* ASSIGNED TASK *
Output every line from the beginning of the records through the line that contains "Given: Activate the New Member tool icon", exactly as it appears.

* DATASET EXTRACT *

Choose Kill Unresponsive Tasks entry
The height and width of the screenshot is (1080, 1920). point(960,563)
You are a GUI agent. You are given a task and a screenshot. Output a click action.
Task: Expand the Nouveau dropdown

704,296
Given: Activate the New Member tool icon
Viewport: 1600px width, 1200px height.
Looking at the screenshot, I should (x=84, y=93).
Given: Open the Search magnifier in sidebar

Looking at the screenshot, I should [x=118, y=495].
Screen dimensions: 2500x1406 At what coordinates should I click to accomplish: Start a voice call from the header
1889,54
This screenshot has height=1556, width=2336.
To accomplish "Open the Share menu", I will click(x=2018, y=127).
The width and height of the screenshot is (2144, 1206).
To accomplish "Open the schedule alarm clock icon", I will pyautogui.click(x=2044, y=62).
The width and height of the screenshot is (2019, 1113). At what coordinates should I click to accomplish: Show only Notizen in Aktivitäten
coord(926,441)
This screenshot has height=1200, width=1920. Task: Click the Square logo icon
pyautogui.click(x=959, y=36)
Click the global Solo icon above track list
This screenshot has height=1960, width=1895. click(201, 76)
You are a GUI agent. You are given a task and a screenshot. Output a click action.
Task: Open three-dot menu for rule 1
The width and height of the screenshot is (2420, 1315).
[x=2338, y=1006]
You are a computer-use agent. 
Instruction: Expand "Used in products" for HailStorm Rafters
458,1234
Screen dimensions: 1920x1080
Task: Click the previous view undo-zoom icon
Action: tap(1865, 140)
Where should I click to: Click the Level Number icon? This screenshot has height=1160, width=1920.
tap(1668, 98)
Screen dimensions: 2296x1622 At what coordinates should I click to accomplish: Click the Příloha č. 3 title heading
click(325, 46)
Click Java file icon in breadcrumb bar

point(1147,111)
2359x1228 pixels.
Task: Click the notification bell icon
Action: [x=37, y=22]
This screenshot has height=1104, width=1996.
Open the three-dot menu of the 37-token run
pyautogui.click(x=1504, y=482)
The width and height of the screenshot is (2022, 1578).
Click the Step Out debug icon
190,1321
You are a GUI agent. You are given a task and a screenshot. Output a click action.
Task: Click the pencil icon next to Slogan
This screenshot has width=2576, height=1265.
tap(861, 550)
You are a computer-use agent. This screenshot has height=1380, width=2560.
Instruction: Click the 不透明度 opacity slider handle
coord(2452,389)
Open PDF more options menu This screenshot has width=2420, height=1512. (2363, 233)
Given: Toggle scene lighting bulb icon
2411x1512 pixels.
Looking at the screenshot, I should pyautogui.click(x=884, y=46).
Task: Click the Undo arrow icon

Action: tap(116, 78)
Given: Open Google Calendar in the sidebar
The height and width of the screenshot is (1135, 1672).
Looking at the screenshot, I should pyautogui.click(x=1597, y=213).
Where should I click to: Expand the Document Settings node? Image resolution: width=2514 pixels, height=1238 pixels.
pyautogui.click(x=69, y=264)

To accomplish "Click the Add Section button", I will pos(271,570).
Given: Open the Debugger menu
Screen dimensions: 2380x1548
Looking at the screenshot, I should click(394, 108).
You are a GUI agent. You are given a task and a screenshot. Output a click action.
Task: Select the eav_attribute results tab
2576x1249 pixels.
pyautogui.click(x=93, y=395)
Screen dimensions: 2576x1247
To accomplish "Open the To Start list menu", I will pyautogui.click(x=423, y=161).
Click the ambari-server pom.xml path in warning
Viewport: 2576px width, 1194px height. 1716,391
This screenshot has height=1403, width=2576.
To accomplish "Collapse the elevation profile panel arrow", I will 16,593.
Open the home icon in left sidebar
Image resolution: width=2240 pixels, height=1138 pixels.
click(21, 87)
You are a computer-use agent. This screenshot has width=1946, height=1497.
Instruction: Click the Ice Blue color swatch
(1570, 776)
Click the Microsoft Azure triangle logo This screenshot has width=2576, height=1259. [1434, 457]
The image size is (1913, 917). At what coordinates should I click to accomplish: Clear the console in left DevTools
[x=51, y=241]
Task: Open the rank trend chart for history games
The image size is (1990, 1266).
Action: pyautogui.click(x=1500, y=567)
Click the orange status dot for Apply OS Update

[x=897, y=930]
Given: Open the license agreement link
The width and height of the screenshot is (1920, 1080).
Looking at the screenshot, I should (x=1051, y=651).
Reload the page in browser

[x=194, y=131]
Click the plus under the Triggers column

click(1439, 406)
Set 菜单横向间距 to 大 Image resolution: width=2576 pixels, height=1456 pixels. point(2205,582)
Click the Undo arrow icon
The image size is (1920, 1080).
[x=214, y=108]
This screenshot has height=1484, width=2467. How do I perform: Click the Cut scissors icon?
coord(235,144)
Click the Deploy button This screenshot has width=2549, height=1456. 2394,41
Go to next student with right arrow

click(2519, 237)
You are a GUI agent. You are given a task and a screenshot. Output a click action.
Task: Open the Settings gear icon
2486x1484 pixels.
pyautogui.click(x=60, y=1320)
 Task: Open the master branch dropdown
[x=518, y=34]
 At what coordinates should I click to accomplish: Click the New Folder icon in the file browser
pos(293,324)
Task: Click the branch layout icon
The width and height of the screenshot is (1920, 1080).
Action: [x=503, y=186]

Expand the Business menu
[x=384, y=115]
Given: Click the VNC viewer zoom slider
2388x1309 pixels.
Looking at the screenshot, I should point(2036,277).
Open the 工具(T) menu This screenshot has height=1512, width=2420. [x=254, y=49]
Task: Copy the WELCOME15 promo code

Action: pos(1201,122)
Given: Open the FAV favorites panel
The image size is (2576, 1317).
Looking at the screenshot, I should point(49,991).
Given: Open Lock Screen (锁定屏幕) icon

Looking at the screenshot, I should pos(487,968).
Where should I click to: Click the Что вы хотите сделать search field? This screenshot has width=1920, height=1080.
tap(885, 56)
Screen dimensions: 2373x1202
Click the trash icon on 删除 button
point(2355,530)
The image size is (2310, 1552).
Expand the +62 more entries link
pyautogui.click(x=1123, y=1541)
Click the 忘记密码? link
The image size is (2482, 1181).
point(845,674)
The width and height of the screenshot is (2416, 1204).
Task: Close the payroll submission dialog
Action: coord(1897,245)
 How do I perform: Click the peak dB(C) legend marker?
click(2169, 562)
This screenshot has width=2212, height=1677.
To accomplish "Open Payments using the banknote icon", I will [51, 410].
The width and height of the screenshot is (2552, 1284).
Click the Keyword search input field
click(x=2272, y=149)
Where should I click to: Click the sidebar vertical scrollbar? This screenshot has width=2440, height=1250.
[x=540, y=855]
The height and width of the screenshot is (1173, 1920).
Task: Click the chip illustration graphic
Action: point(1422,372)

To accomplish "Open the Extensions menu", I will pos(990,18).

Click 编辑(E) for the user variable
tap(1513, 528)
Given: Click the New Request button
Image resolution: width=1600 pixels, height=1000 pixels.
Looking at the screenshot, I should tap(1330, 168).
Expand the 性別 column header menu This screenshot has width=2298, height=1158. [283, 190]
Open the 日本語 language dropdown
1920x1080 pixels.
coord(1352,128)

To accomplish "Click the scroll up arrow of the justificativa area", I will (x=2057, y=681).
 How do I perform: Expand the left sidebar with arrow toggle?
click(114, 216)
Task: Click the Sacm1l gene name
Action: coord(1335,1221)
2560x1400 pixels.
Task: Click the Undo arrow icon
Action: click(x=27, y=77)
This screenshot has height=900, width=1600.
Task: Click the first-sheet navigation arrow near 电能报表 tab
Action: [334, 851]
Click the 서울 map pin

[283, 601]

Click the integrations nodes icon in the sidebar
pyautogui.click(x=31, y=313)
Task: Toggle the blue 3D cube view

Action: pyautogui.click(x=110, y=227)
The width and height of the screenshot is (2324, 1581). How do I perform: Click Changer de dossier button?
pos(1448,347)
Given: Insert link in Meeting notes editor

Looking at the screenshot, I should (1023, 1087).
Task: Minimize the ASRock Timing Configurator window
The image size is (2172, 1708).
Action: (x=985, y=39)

* ANSWER TO THE EXERCISE *
Choose Kill Unresponsive Tasks entry
The height and width of the screenshot is (1080, 1920). point(960,563)
You are a GUI agent. You are given a task and a screenshot. Output a click action.
Task: Expand the Nouveau dropdown

704,296
Given: Activate the New Member tool icon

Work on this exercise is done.